### Records to use
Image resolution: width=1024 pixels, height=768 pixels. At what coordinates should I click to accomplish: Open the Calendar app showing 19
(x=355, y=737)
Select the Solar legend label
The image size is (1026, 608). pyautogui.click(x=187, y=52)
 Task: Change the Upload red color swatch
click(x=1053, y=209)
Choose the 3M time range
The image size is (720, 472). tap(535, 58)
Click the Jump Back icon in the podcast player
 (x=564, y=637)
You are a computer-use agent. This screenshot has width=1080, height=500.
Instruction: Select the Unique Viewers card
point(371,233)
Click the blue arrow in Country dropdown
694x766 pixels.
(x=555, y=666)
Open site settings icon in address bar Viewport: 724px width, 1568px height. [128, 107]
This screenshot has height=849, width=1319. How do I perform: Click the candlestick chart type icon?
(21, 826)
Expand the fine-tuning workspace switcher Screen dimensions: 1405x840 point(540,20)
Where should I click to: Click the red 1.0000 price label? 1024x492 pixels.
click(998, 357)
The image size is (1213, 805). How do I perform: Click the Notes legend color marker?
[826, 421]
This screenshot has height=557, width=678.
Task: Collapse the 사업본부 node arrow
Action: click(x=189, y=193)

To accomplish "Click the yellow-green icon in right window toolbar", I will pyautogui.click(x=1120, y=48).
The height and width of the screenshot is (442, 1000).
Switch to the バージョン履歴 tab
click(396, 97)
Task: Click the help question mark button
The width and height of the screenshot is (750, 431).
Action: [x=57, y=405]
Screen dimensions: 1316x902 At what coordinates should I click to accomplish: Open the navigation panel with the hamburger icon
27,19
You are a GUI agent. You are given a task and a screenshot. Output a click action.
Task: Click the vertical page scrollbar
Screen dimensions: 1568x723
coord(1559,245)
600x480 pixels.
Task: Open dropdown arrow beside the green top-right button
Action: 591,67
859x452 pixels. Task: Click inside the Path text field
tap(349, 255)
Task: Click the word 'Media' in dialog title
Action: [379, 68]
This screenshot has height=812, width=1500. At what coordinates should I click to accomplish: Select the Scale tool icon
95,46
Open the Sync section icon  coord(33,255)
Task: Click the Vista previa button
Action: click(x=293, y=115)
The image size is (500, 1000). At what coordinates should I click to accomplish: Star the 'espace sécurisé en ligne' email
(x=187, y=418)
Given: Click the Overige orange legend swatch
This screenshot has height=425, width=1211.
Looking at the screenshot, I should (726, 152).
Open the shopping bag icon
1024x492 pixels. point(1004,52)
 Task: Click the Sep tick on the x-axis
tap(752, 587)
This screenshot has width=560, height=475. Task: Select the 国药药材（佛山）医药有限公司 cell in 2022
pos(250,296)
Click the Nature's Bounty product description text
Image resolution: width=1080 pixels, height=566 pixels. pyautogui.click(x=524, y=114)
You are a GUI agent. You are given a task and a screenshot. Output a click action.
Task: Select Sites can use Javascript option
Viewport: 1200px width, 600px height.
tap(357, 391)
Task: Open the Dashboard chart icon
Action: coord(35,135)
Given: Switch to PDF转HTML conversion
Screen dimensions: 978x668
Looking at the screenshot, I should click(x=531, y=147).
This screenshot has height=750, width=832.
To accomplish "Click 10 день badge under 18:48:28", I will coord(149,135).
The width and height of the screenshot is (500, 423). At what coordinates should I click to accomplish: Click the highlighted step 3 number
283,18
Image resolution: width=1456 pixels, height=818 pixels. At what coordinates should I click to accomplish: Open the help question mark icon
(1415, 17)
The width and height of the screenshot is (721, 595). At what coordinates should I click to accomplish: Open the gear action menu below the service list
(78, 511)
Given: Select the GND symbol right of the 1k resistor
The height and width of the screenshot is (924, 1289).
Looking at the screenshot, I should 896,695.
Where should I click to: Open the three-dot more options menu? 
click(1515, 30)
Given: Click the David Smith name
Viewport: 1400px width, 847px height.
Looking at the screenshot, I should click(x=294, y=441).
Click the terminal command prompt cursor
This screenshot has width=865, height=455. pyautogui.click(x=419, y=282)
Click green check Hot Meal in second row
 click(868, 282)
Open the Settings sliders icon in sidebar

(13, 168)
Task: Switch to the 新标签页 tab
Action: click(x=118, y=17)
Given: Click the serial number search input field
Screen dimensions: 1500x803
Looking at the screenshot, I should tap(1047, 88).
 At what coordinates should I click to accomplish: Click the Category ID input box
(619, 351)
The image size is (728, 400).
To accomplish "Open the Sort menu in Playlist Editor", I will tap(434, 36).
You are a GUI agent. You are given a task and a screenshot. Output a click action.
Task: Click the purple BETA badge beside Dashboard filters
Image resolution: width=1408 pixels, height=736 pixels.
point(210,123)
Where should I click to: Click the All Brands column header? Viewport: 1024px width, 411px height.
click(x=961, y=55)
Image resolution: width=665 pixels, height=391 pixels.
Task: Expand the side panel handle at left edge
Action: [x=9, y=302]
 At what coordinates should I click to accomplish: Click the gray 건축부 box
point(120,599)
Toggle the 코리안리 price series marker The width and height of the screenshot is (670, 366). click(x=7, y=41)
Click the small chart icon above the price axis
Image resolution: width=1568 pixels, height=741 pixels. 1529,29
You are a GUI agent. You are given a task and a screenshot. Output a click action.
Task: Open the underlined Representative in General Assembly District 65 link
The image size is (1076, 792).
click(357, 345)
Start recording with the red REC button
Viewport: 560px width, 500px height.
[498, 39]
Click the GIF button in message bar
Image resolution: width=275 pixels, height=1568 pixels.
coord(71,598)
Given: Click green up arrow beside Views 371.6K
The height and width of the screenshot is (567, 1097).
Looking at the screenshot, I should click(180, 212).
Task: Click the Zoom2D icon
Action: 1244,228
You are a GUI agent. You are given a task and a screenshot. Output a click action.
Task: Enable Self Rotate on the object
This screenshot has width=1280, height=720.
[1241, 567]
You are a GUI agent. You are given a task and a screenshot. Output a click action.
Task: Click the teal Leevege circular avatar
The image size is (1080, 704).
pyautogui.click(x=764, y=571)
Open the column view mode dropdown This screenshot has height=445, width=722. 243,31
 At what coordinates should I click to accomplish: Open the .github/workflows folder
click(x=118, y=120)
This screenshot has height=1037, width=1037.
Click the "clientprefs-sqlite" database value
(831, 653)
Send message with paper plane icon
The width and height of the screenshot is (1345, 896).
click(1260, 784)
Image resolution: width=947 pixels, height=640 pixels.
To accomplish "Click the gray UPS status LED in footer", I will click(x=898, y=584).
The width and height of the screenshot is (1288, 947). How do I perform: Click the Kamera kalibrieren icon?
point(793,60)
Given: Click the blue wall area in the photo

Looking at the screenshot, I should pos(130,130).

### Your task
From the data above, list every line that contains the word "right", matching case exactly.

### Full answer
To accomplish "Click the yellow-green icon in right window toolbar", I will pyautogui.click(x=1120, y=48).
Task: Open dropdown arrow beside the green top-right button
Given: Select the GND symbol right of the 1k resistor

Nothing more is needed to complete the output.